If Rinderle, who is a former city councilwoman and mayor, and as such LeBlanc’s former boss, did not see any conflict of interest there, why should LeBlanc? Why should the city manager worry about the appearance of a conflict of interest? Why should anyone?
It is a small city. Rinderle is a prominent realtor, although her company, Durango Land and Homes, is only one of about 75 real estate firms in the area. And then there is the matter of her partner, domestic and business, Chris Bettin, who is a current Council member and is now LeBlanc’s boss – and who told the Herald he had no idea Rinderle was selling the city manager’s home until LeBlanc mentioned how impressed he was with Rinderle’s work.
Presumably, LeBlanc meant Rinderle’s work selling LeBlanc’s home, although Rinderle, as a former city official, also successfully spearheaded the campaign for a sales tax increase in April, which LeBlanc recommended.
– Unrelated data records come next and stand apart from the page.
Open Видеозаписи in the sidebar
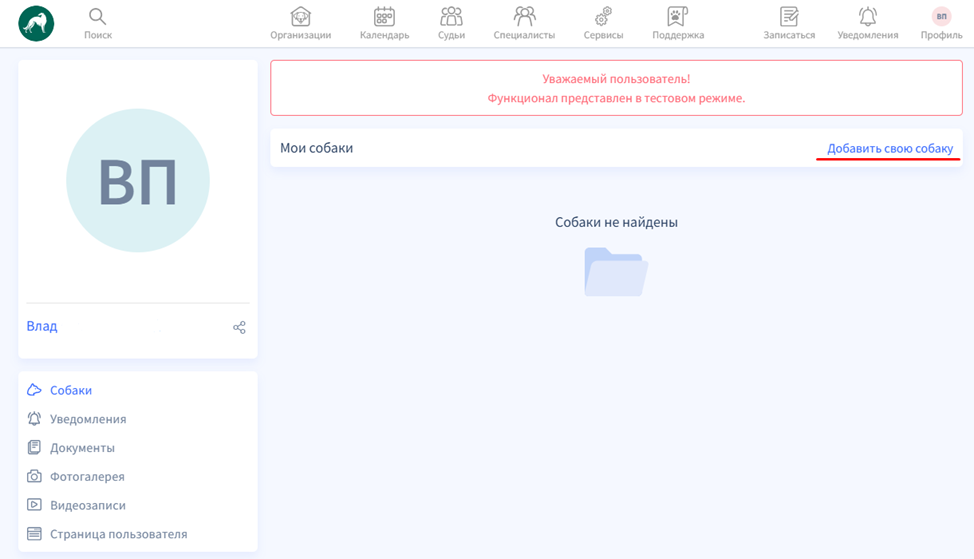Screen dimensions: 974x559 click(87, 505)
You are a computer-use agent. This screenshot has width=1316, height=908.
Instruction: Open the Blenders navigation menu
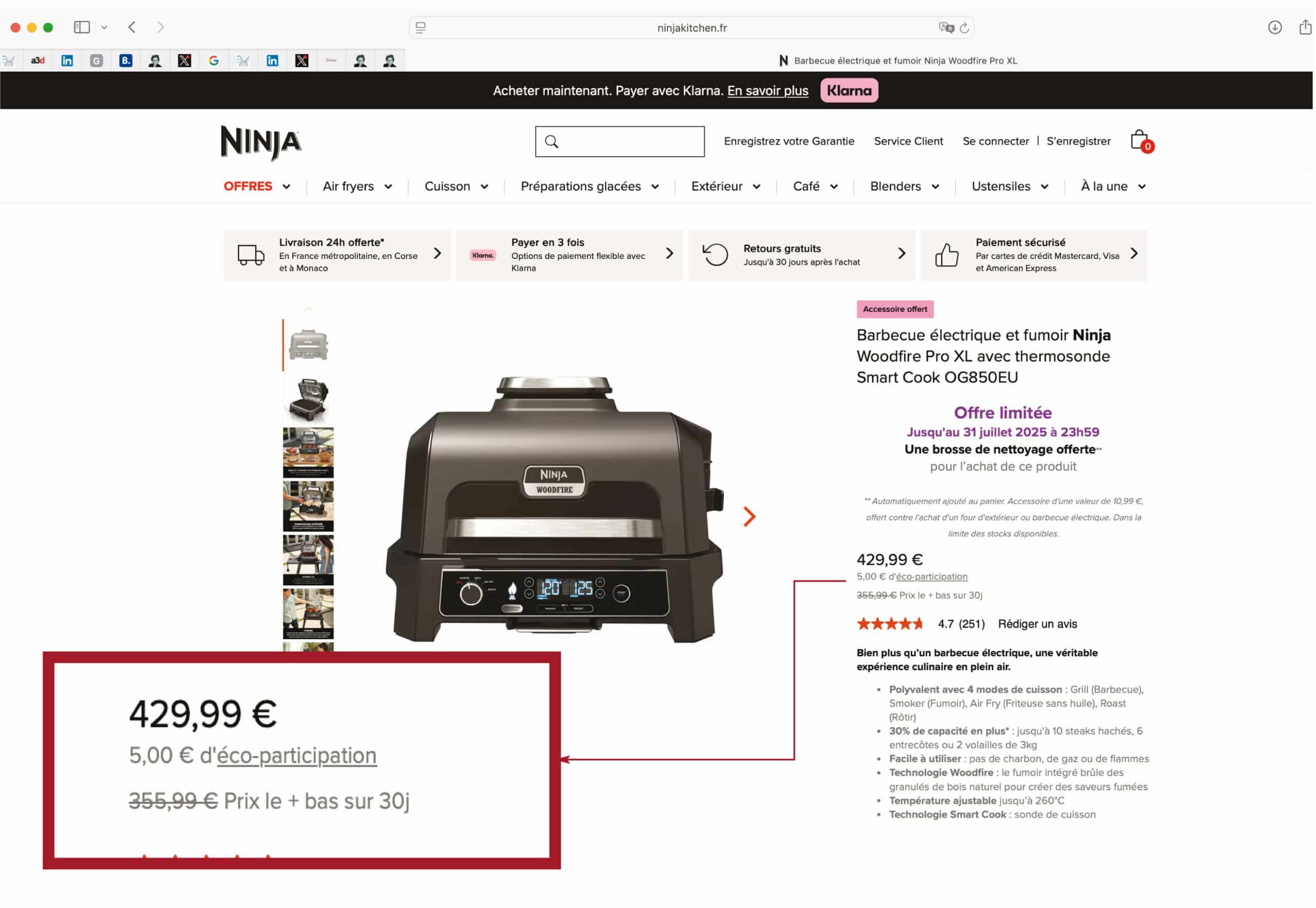(x=904, y=187)
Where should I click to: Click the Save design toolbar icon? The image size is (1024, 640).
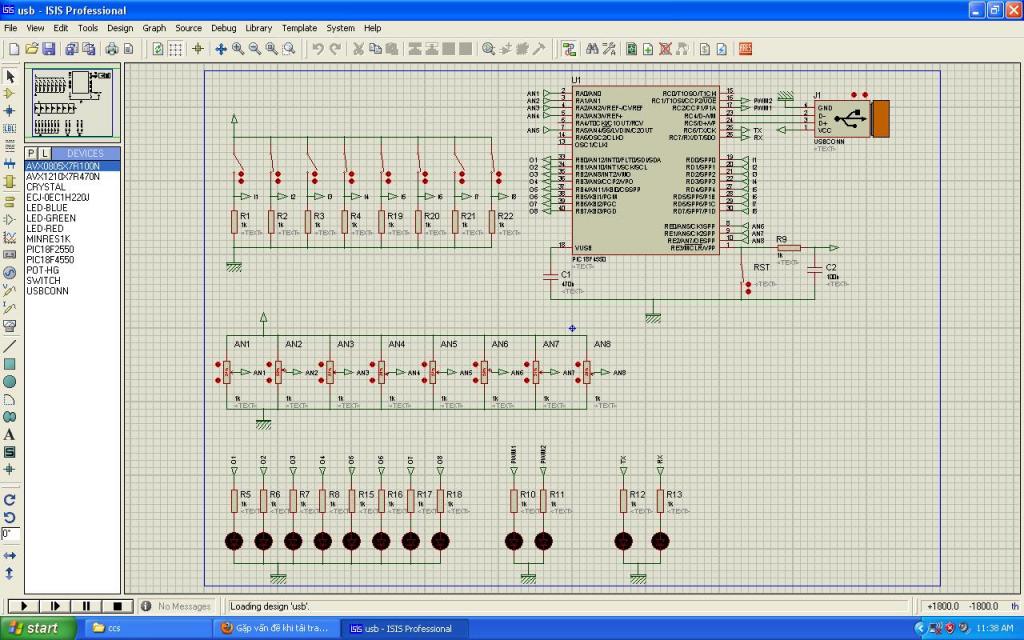[50, 48]
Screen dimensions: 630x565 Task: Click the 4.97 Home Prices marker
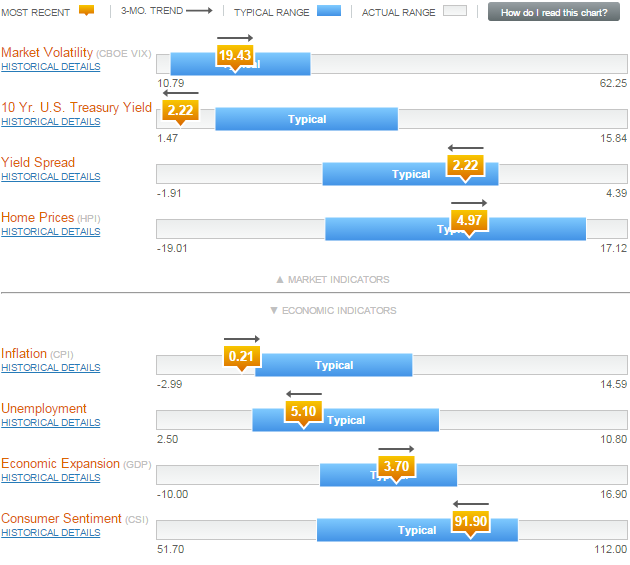(468, 220)
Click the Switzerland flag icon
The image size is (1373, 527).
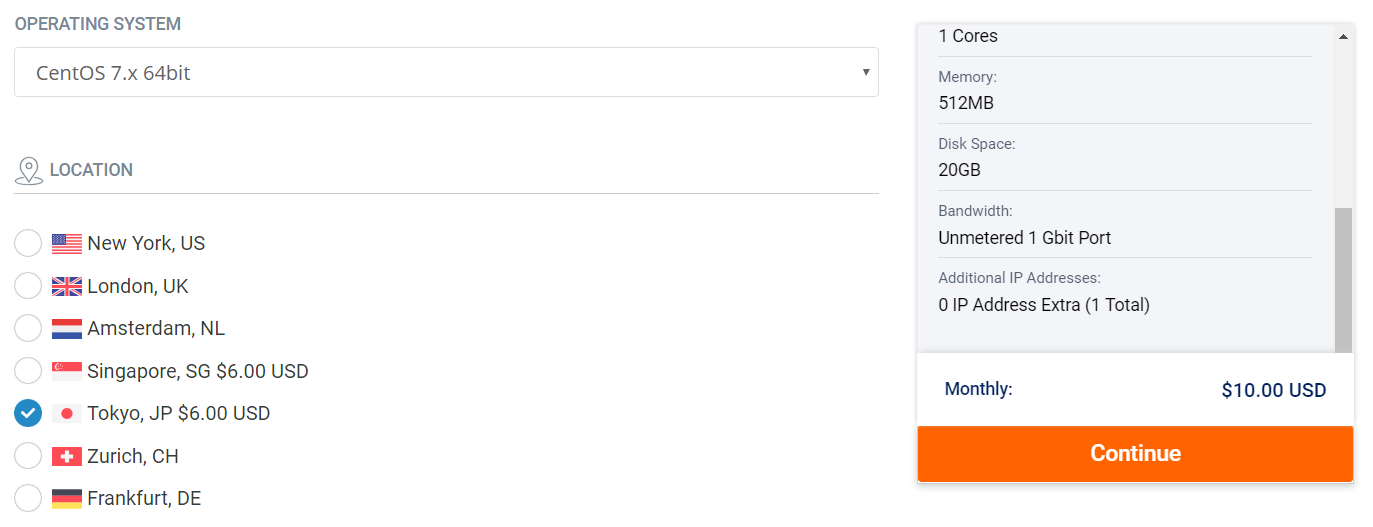(x=67, y=456)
One reason to be concerned with the appearance of conflicts is just because we are a small city.
Then, too, we find it odd that there was never a “Hey honey, guess who’s listing his house with us?” conversation in the Bettin-Rinderle household, or even a “You’ll never guess who I spoke to today” exchange; but so be it.
When the Herald asked about the real estate deal, Rinderle said she now plans to give her proceeds from the sale to charity; which may be fine, but why not keep her profit if everything is kosher? And then she said, “There’s no story because there’s no money that’s going to be received.”
It is almost a rule of politics post-Watergate that it is always the cover-up that gets you. One problem here is that what might have been a tempest in a teapot, a reason for a cocked eyebrow but little more, is compounded by the seeming inability of the parties to be straightforward. Instead, they want to determine what is or is not a story.
“If you have a complaint, then it needs to be filed with the Board of Ethics,” LeBlanc told the Herald. “If somebody has a complaint, then we can go from there. ... There’s no complaint.”
This seems to be a variation of, “Who wants to know?” It does not seem forthright. It is not unlikely, under the circumstances, that the public wants to know. It wants to be reassured that what might look fishy, is not.
We think LeBlanc would be wise to listen to Katherine Burgess, the chairwoman of the Board of Ethics, on which LeBlanc also serves as staff. While declining to comment on a matter that has not been brought to the board, Burgess did say that perception plays a “huge role” in ethics, and that elected and appointed officials “should be very conscious of how actions are perceived.”
It is that consciousness, that caution or care, we are seeking.
“Anybody is free to perceive anything they like,” Bettin explained, “but the facts show that there is not an investigation.”
Yes. We have that part. And all of this legalistic hanging on the process of complaining to the city Board of Ethics has us exasperated.
Please consider this a complaint.
An earlier version of this article incorrectly referred to a tax. Christina Rinderle campaigned for a sales tax increase, which was passed in April.